A través de la fundación Tchendukua, “yo te doy, tú me das”, empezó a buscar fondos para devolver tierras a esta comunidad y a tratar de encontrar aquellos tesoros que, por azares de la vida, se dispersaron por el mundo como trofeos y apología al lujo, lejos geográfica y simbólicamente de quienes los concibieron como un manera de representar al sol, al agua, al poderoso jaguar o a cada una de las especies de la Madre Tierra.
A las 9 de la mañana del pasado 18 de febrero, bajo un fuerte sol y en la hermosa playa Gairaca en el Parque Nacional Tayrona, uno de los parques naturales más importantes y extensos (15 mil hectáreas) de Colombia, fueron apareciendo de manera silenciosa más de 40 Koguis, hombres, mujeres y niños, acompañados por una energía indescriptible, que sólo se puede sentir cuando se está ante la presencia de los mamos, los líderes espirituales de estas comunidades.
En medio de su estoicismo y de tímidos juegos de los niños esperaban pacientes por un pequeño velero de seis metros de largo que llegaría desde Francia cargado con algo que solo le pertenecía a ellos y nadie más.
Poco a poco, en el horizonte, se fue dibujando la pequeña embarcación empujada por el viento y las ganas de hacer realidad un encuentro que parecía inimaginable.
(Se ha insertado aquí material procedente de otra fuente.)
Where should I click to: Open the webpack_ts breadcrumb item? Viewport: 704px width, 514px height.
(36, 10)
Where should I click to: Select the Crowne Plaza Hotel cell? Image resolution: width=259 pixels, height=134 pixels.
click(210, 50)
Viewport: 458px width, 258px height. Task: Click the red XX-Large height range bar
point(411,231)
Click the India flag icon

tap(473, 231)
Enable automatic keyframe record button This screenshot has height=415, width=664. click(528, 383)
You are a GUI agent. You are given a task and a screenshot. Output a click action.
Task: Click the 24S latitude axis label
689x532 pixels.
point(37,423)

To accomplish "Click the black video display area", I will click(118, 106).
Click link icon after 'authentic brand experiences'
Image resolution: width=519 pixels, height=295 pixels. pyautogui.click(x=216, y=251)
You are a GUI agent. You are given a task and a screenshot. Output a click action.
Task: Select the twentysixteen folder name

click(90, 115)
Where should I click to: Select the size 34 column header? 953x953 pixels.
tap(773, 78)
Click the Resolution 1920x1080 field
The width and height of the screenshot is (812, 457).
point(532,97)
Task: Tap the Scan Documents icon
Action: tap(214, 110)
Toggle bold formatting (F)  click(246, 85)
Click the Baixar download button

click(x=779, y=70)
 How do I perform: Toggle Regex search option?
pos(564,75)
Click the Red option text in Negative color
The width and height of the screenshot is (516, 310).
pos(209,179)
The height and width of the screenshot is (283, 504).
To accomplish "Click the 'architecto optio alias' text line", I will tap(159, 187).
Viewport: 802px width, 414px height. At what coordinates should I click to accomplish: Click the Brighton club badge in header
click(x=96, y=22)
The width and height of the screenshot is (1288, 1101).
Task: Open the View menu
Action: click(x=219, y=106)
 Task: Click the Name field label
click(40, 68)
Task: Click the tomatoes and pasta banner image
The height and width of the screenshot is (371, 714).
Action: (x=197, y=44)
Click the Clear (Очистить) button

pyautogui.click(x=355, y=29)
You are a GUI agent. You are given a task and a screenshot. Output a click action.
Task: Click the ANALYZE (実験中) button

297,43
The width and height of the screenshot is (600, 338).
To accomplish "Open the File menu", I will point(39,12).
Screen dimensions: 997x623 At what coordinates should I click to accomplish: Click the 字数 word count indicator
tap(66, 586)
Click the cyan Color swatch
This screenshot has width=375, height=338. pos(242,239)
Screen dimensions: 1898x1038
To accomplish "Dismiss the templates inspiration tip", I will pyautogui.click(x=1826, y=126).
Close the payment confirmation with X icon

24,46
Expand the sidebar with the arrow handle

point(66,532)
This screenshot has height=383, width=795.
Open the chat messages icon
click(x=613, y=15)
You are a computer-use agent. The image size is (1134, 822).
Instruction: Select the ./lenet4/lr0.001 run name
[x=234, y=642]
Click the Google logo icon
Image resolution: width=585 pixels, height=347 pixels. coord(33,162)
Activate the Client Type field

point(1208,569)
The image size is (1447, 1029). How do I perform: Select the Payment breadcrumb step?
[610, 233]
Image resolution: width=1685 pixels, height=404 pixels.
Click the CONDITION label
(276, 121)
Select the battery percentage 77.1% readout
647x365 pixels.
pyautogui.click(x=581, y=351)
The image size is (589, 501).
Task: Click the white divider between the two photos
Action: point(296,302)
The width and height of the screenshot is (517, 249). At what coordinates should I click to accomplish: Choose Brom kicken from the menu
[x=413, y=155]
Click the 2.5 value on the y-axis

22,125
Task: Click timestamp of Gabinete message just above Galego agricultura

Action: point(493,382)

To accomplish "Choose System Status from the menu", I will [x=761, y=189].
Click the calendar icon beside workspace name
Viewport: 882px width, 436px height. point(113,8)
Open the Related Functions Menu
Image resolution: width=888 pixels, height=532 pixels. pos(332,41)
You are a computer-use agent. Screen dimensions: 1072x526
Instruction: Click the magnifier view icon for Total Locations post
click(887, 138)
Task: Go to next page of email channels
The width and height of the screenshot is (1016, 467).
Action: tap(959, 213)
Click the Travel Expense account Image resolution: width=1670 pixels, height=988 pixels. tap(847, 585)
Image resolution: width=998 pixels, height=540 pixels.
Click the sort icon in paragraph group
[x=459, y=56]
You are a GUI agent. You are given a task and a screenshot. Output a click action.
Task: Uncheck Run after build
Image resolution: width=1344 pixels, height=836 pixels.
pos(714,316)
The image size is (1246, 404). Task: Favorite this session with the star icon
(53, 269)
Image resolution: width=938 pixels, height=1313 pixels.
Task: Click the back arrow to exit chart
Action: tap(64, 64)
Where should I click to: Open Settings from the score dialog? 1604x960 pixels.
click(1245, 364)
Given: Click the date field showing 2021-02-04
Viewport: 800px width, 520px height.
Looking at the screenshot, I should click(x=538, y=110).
El violín, tan extraño por estas tierras, empezó a ser interpretado por el colombiano Camilo Giraldo como preámbulo de un momento soñado, mientras las flautas de los Koguis hacían lo propio. Así se fue produciendo un encuentro de dos mundos, Europa y América reunidos nuevamente a través de la música.
Finalmente, la forma del velero se hizo más nítida y la sonrisa de Eric en la playa se fue haciendo más grande. “Allez, allez” (“vamos, vamos”), gritaba.
El baúl salió a la luz. Después de más de 25 días de cruzar el océano Atlántico, la pequeña embarcación comandada por el capitán Olivier Jehl llegó a tierra firme. Allí, venían los tesoros devueltos por la baronesa de Bélgica Dora Janssen, quien los había adquirido hace más de 30 años y decidió que debían regresar con sus auténticos dueños, luego de conocer de cerca su historia.
Un objeto de oro redondo y brillante como el Sol fue el primero en aparecer. A éste, le siguieron una especie de corona completamente lisa de unos 10 centímetros de altura junto con un largo brazalete, adornado de aros brillantes. Un objeto más, muy similar al primero, apareció reflejándose en los ojos de varios de los asistentes dentro de los que se encontraba el Embajador de Francia en Colombia, Jean Marc Laforet, autoridades locales y algunos amigos de Eric que respaldaron su proeza.
En manos de los Kogui, estas piezas parecen haber adquirido otra dimensión, un nuevo aire. Tal vez brillan más o es solo que encajan a la perfección en el lugar del que nunca se debieron ir.